Tumbler composting involves the arrangement of waste in long piles, and these piles are aerated by periodically turning them manually or mechanically. The piles can be four to eight feet in height and 14 to 16 feet in width. The pile size is ideal, and it’s large enough to maintain temperatures by generating enough heat while at the same time these piles are small enough to aerate the core of piles.
Using this composting method, large volumes of diverse waste such as grease, liquids, yard trimmings, and animal byproducts such as fish or poultry waste are also composted.
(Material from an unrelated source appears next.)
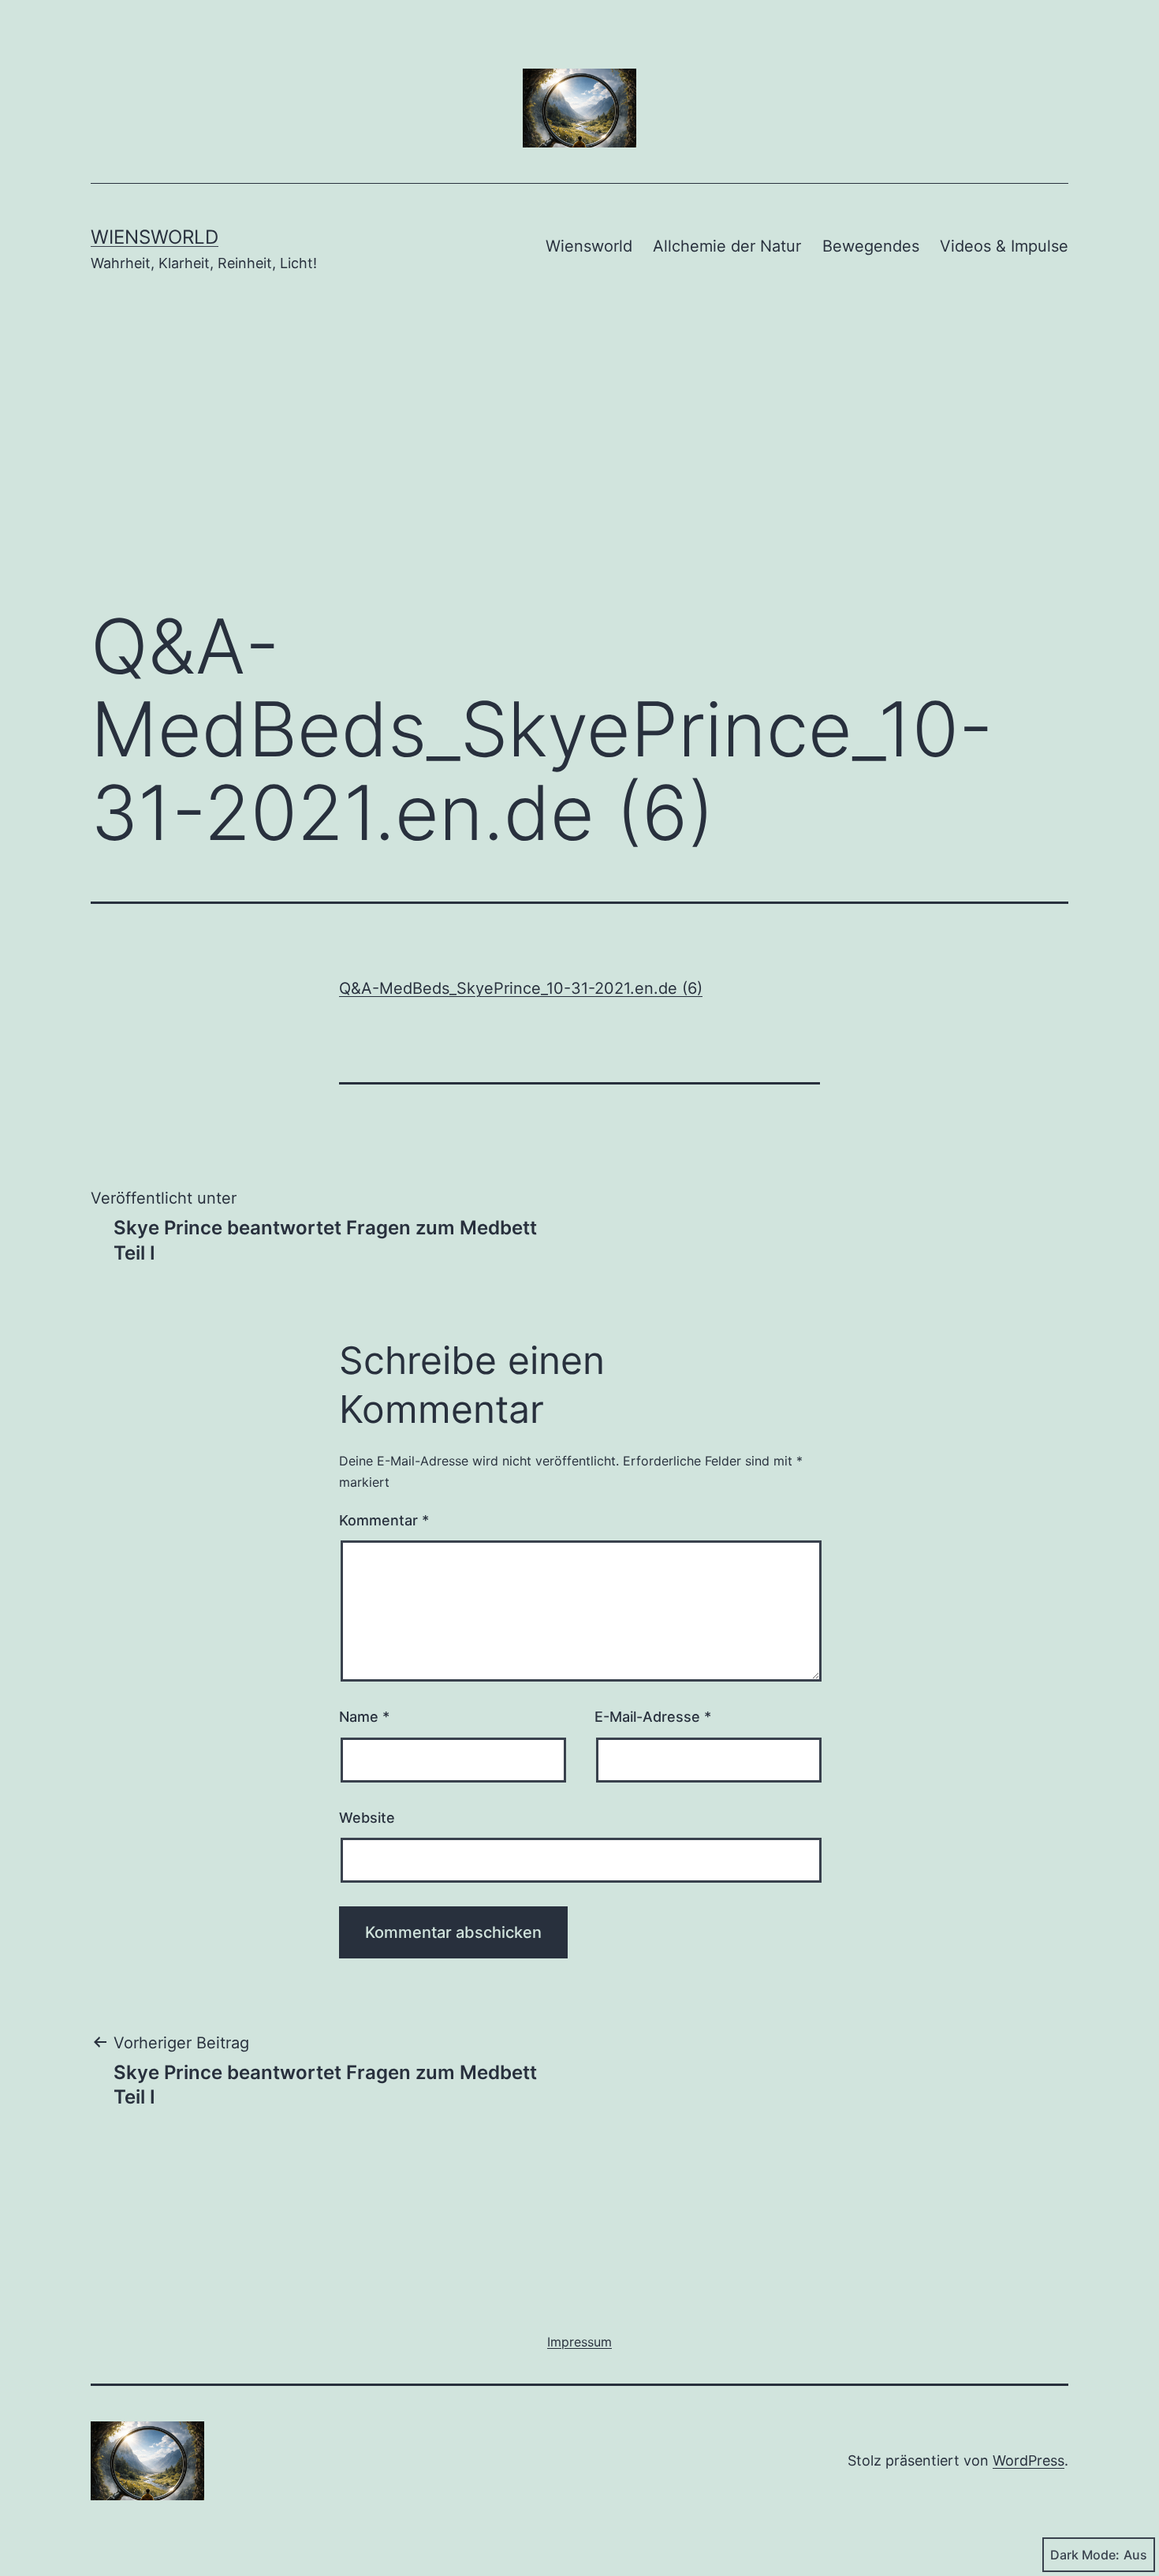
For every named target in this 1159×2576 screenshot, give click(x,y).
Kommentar (384, 1520)
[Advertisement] (579, 463)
Worm composting takes place in bins as red worms feed on yard trimmings, food scraps, and any other organic matter and create compost in return. The worms are able to break down the organic matter into high-quality compost called casting. Worm bins can be easily constructed but are also available for purchase. These bins are sized to match the volume of organic matter that will be turned into compost in them. One pound of worms contains approximately a thousand worms, and they can eat up to half a pound of organic material every day. Producing usable casting can take three to four months. The compost is ideally used as potting soil, while a byproduct of worm composting (worm tea) is also used as a liquid fertilizer.
Hopefully you find this helpful in getting started on your compost journey, to build yourself your own perfect little slice of homestead heaven.